そこを見ると表番号72の「関係学科別 状況別 卒業者数」というデータがありますので、これを参考に説明していきます。

このデータを見たい場合はExcel(エクセル)のファイルを保存して開きます。

エクセルがインストールされていないパソコンで閲覧するときは「Excel Viewer」をダウンロードしてください。

「Excel Viewer」は無料でダウンロードができて、エクセルファイルを閲覧することができます。

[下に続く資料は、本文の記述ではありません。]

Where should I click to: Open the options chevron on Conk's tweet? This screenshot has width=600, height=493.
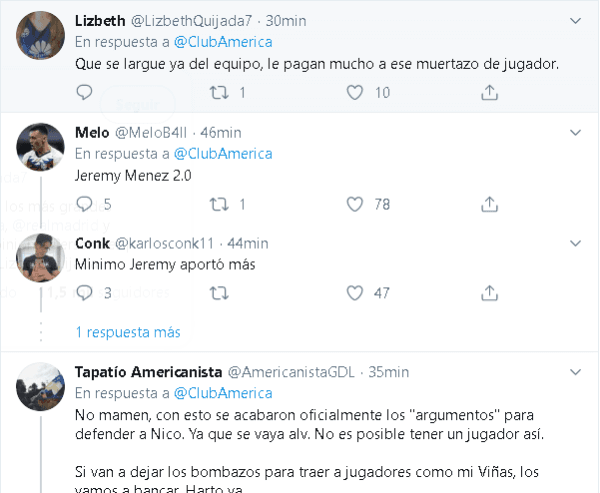[x=574, y=243]
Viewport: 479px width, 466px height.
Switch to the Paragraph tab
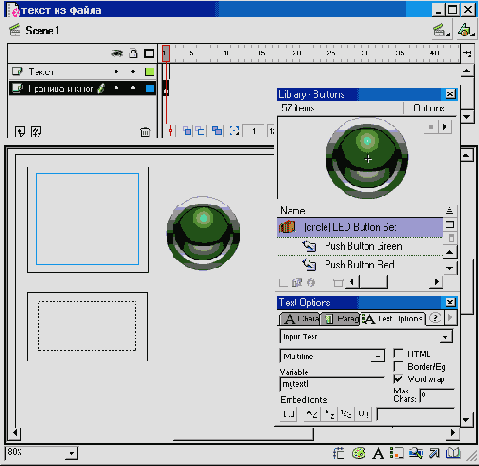(340, 319)
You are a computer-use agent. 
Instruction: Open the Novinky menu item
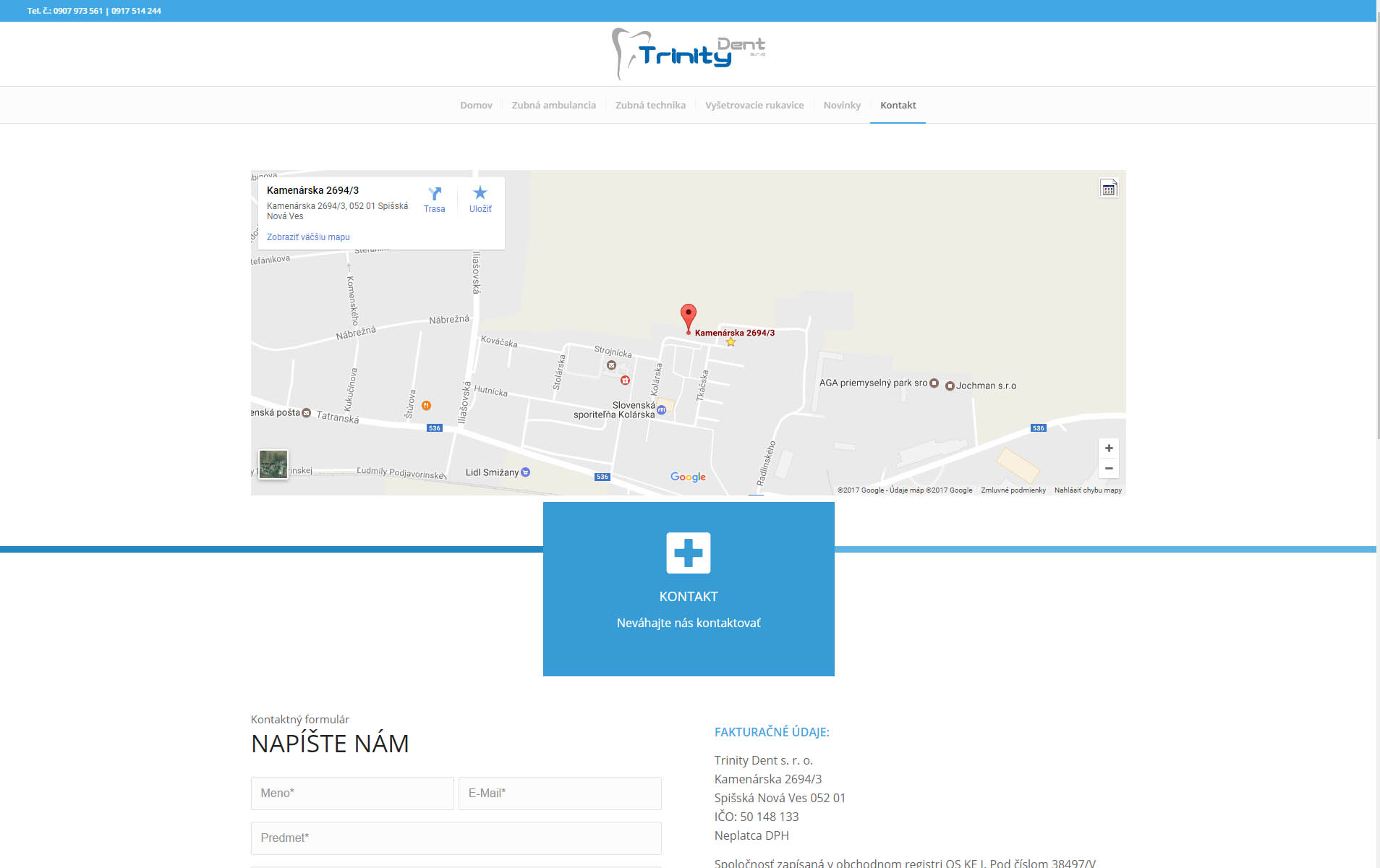pos(842,106)
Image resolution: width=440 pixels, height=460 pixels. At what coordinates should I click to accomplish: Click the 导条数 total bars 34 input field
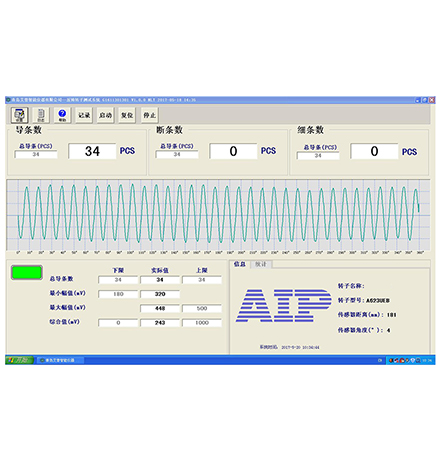tap(36, 154)
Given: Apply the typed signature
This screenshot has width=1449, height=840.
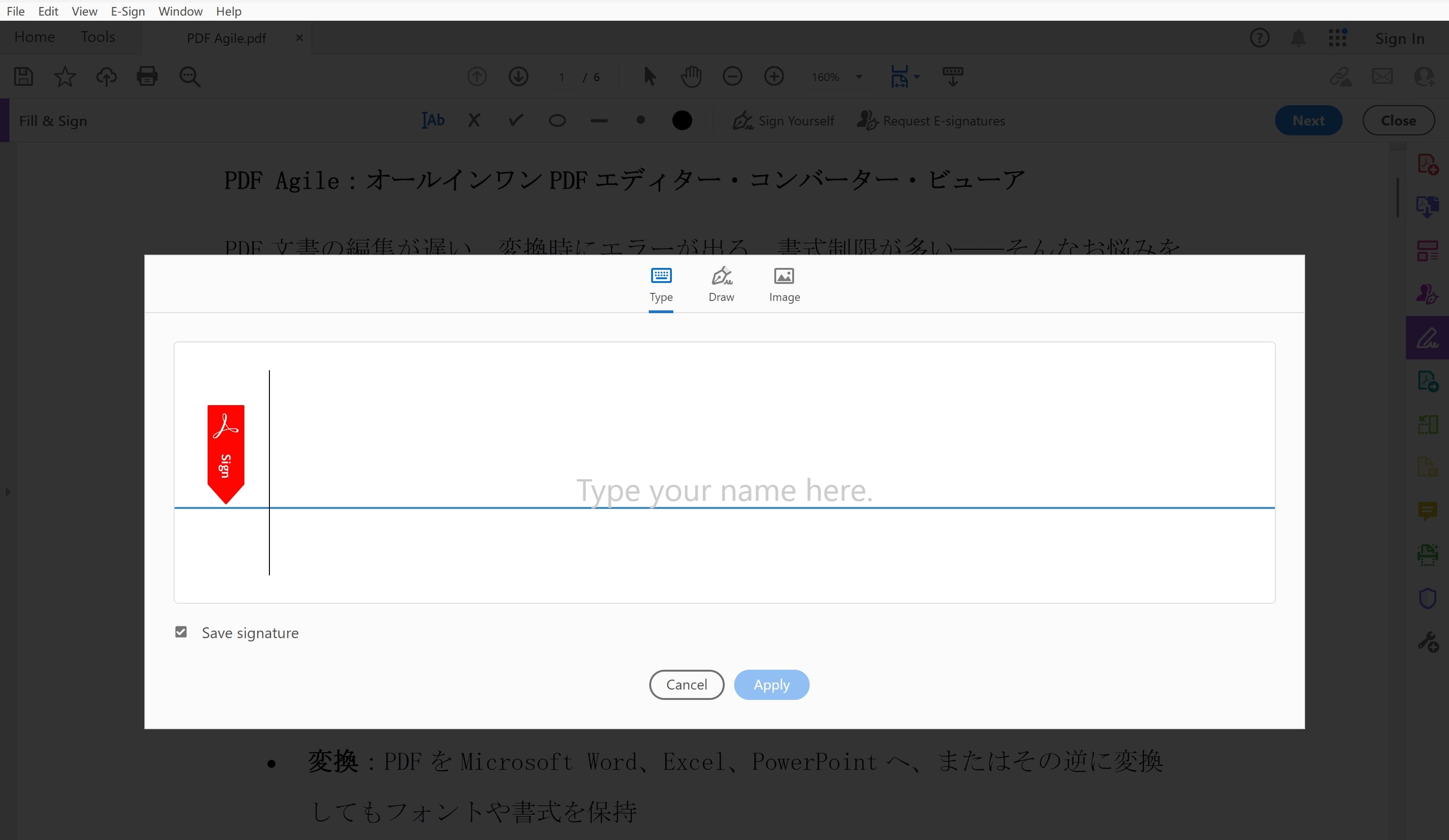Looking at the screenshot, I should [x=771, y=684].

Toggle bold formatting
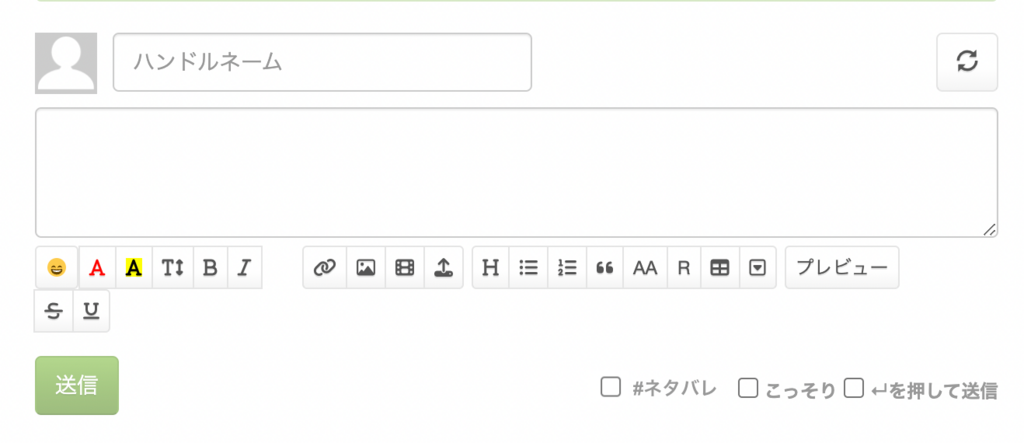tap(210, 267)
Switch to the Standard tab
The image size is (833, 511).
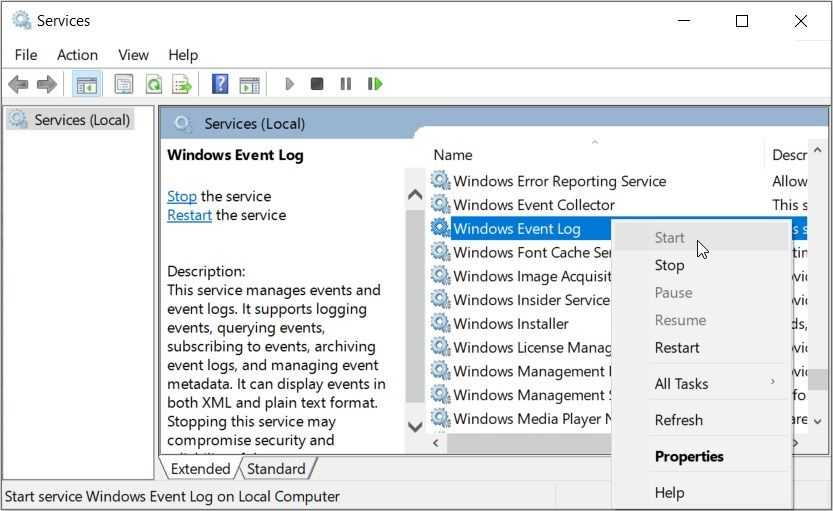[x=276, y=468]
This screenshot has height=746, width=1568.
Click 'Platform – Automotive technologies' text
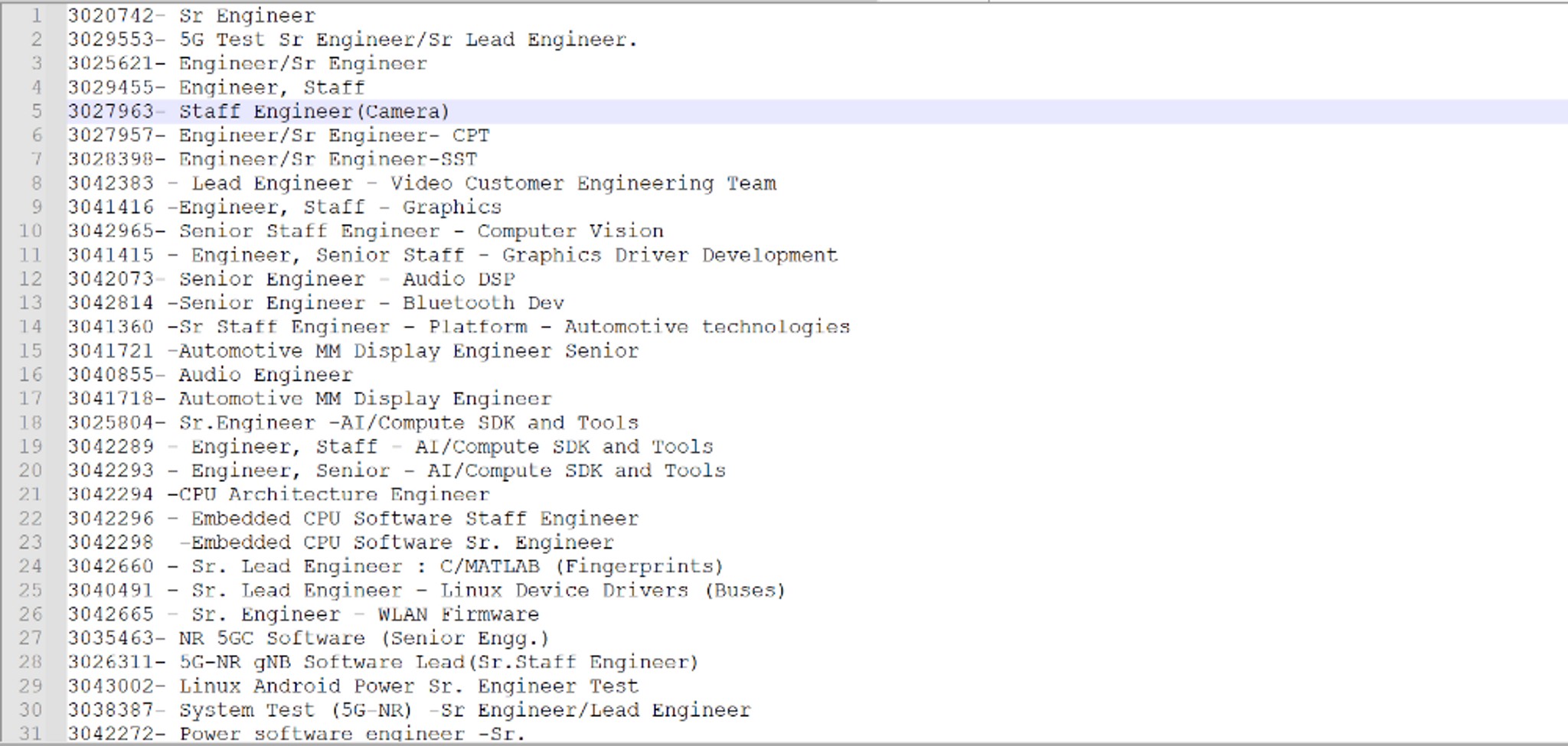point(639,327)
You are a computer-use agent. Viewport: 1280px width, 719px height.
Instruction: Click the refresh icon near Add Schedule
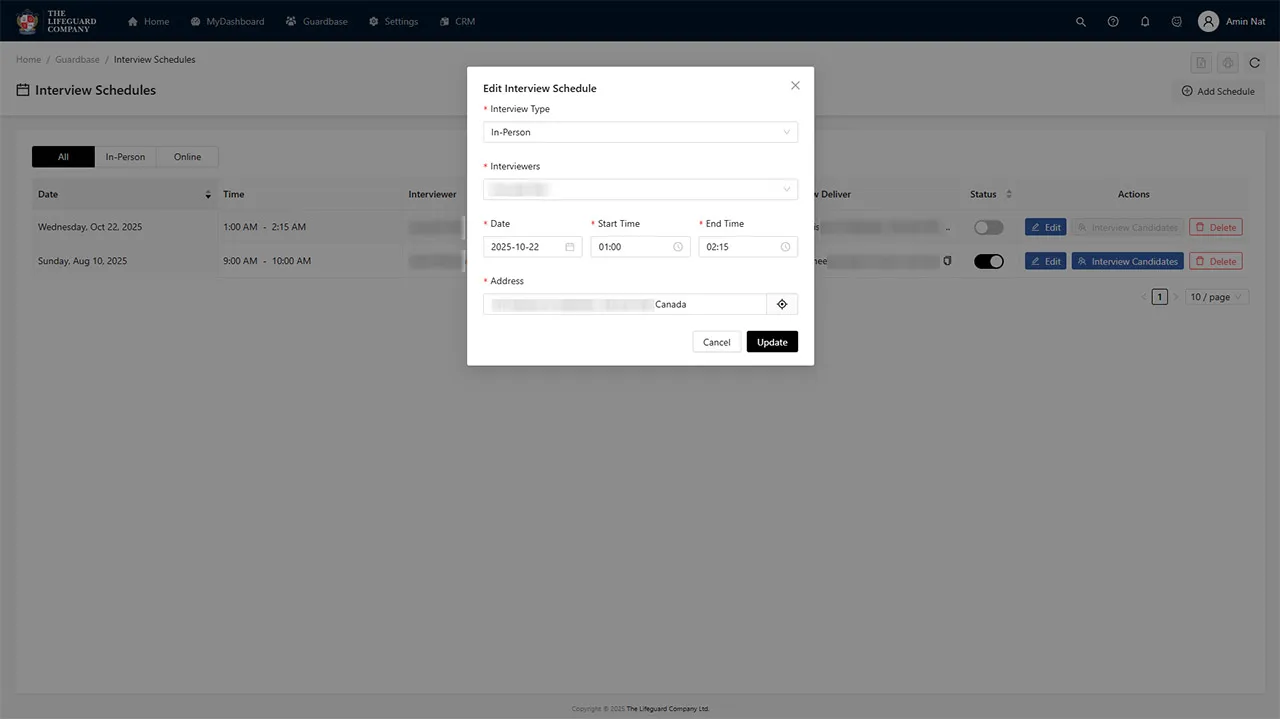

パソコン以外のスマホやタブレットでも見ることができますよ。

大学の学部ごとの就職状況

「関係学科別 状況別 卒業者数」のデータには学部・学科ごとの就職状況の数字が載っています。

それぞれの学部の、

「卒業者数の合計」

「進学者」

「正規の職員等」

「正規の職員等でない者(非正規の職員)」

「一時的な仕事に就いた者」

「左記以外の者」

の数字を順番に挙げていきます。

「正規の職員」というのは正社員、「非正規の職員」は派遣・契約社員、「一時的な仕事に就いた者」はパート・アルバイトの意味になります。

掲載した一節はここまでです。